Thanks, Joel and Ethan. Thanks a lot.

As Moe Szyzlak's father used to say, "Sooner or later, everybody gets shot." Yep. It's inevitable. Death. It's a-comin'. Thanks for the reminder, guys. No Country for Old Men was a real holiday treat. I take comfort in the fact that the odds of me encountering any of the brutal ends depicted here are slim. What's unnerving is that when confronted with the choice, I might rather take a quick demise over any one of the impending, soul-crushing deaths of the characters who survive the duration of the film.

So what's to be thankful for? That No Country for Old Men has graced us with its presence in the world with its devastating landscapes, perfectly executed monologs (THANK YOU Tommy Lee Jones), uncomfortable comedy, horrific gore, understated social commentary, and literary regard. I've not read this Cormac McCarthy novel, but back in film school, I read All the Pretty Horses as part of a Westerns class. When I heard that this film was based on a McCarthy novel, I knew the stakes would be high in the despair department. No question, they were.

Despite my emotional reactions to the gut-wrenching and intimate nature of the drama, I feel compelled to include a more clinical film school analysis. My disclaimer here is that the professor for my aforementioned westerns class was pretty hung up on Ronald Reagan's presidency. Oh, and I'm also currently reading Al Gore's The Assault on Reason. Sorry, everybody.

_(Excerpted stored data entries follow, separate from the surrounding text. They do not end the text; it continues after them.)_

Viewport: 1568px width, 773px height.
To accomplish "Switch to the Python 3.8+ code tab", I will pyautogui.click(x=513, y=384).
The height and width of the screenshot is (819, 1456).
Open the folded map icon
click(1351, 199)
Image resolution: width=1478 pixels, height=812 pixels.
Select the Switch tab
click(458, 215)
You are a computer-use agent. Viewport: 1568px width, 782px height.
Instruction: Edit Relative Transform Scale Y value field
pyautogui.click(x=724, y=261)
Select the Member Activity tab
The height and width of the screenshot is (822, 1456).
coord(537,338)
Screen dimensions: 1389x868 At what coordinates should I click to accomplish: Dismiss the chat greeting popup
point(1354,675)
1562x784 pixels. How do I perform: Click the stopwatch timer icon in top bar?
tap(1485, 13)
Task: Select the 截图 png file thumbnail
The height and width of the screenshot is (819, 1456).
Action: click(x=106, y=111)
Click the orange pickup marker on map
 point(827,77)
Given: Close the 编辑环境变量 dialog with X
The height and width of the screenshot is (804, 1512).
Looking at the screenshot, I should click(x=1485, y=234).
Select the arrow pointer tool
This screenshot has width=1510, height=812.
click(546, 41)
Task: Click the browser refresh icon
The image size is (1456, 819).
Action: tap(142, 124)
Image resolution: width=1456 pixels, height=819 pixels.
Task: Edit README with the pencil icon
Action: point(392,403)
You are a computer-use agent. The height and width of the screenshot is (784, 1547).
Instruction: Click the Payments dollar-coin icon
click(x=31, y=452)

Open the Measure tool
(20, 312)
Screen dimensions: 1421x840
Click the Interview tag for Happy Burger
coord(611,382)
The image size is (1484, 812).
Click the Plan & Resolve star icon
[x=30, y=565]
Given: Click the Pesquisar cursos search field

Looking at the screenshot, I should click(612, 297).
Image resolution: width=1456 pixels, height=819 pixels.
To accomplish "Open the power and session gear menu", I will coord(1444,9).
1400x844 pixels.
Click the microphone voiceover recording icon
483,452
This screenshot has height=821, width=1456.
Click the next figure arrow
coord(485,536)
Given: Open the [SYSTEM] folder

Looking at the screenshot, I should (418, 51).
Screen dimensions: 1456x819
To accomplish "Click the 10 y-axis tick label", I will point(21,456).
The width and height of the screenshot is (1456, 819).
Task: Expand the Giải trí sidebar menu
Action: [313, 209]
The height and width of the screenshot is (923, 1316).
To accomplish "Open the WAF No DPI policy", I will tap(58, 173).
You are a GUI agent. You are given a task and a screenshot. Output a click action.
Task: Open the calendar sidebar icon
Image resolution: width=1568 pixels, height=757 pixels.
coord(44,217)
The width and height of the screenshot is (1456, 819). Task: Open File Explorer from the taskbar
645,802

Given the time this story is set (the dawning of the Reagan era in which the romanticized ideology of the American West was the backdrop for covert military actions, imperialism and laissez-faire economic policy) and the time this story was written and produced (the pinnacle (I hope) of American world domination fueled by fear and corruption), I have to believe the Coen brothers chose to tell this story to reflect a growing sense of helplessness and dread in this country and to remind us a little about the nature of man in the face of hopelessness. Lawlessness does not create heroes.

There. That's the abstract for a thesis that'll never be written.

While it's clear to me that every aspect of this story is precisely contrived to elicit a sense of the past while showing us our present, sometimes I prefer to believe the process happens the other way around. I like to think creators involuntarily reflect their influences filtered through the most emotional parts of their brains. The commentary on reality is communicated intuitively while the creator remains completely focused on the subject matter at hand. When done well, the result reveals some intelligence about the world in which we live that could not have otherwise been expressed...the immortal wisdom of Moe Szyzlak's dad notwithstanding.